One "Humphrey Clinker" (pseudonym) provided a guide to protecting oneself from Scotch "rogues," petty criminals of their day. The book is The hidden mystery of the Scots rogues newly brought to light: being a complete discovery of their intrigues all over the nation; with cunning trick they practice to deceive the unwary: with a plain and easy method to avoid or catch them. The circa 1790 book's stated purpose is to reveal the intrigues of these people who go about the country "stealing, cheating, drinking, quarreling, fighting, swearing, extortioning, slandering, and railing against such as will not give them what they ask." They certainly sound like a most unpleasant lot. Item 20. Priced at £700 (British pounds, or approximately $1,287 US dollars).
It seems that even British soldiers were given to bad behavior on occasion too. The case of the Island of Minorca...includes a plea from the natives of this Mediterranean island to the British to control the activities of their troops. The plea notes, "the continual thefts, robberies, rapes and the murders they committed have struck such a pannick among the peasants..." Evidently military discipline was a little short in those days. Item 66, circa 1717. £1,600 (US $2,942).

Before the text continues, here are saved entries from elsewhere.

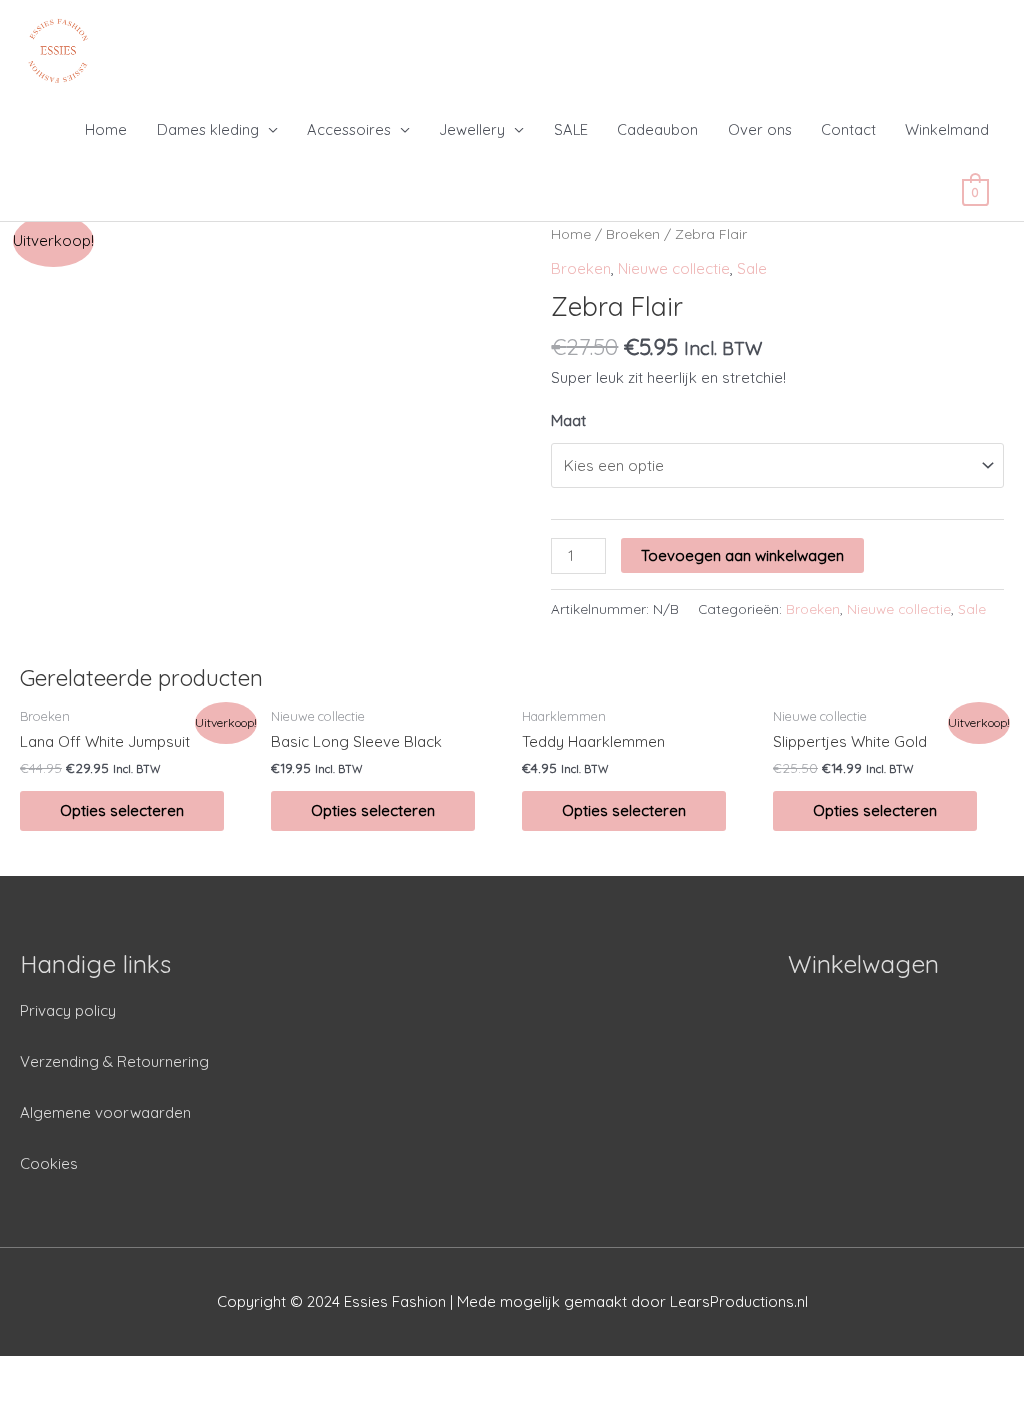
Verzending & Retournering (114, 1061)
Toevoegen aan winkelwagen (742, 555)
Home (106, 129)
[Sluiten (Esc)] (40, 1373)
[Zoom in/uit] (292, 1373)
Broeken (633, 233)
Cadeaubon (657, 129)
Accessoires (349, 129)
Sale (752, 268)
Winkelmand (947, 129)
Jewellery (472, 129)
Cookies (49, 1163)
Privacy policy (68, 1010)
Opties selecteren (122, 810)
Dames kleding (208, 129)
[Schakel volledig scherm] (208, 1373)
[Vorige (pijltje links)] (40, 1400)
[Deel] (124, 1373)
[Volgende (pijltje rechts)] (124, 1400)
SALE (571, 129)
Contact (848, 129)
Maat (568, 420)
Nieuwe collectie (674, 268)
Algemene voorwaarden (105, 1112)
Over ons (760, 129)
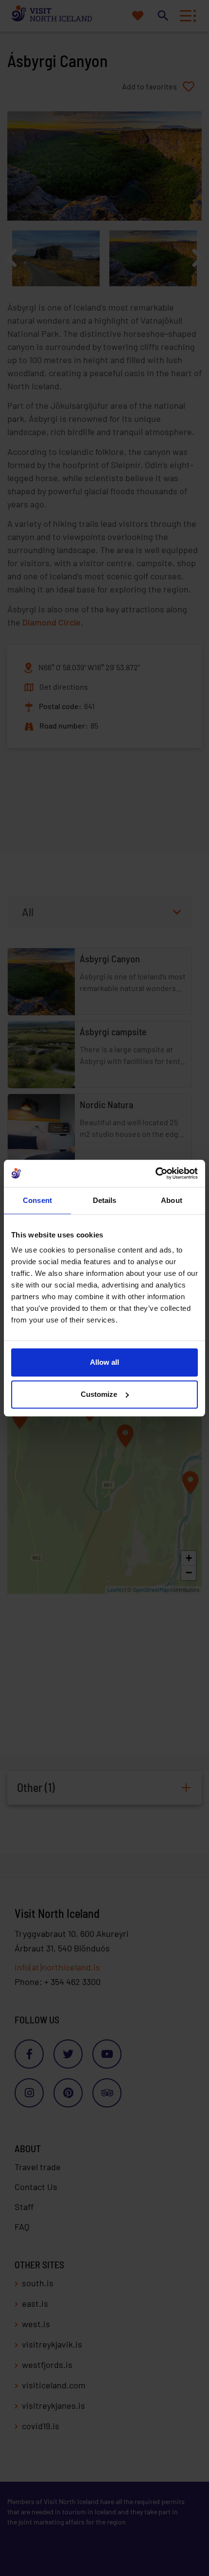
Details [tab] (105, 1200)
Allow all (104, 1362)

Here is my favorite title: Holl ddyledswydd dyn a osodwyd ar lawr...Welsh is certainly an interesting language. This is a translation of Richard Allestree's "The whole duty of man." Item 1, published in 1718. £400 (US $735).
Privateers were used by the European powers to do their dirty work on the high seas. Privateers were, in effect, licensed pirates, permitted and encouraged to commit piracy on the ships of a rival land in return for a payment to the state. The rest of the loot went to the privateers, which is why they signed on in the first place. Item 80 is An ordinance and declaration of the Lords and Commons...authorising any of his Majesties good and loyall subjects...to furnish with all manner of warlike provision, and send to sea what ships...they shall thinke fit, to ...seize upon by sea or land, going to assist rebels in Ireland. This is an open invitation to anyone to engage in piracy against any ships assisting rebels in Ireland. The privateers were authorized to seize all goods, money munitions, and anything else they could find, including the ships themselves, and after paying 10% to the crown, were free to keep the remainder for themselves. Item 80, dated October 21, 1642. £950 (US $1,748).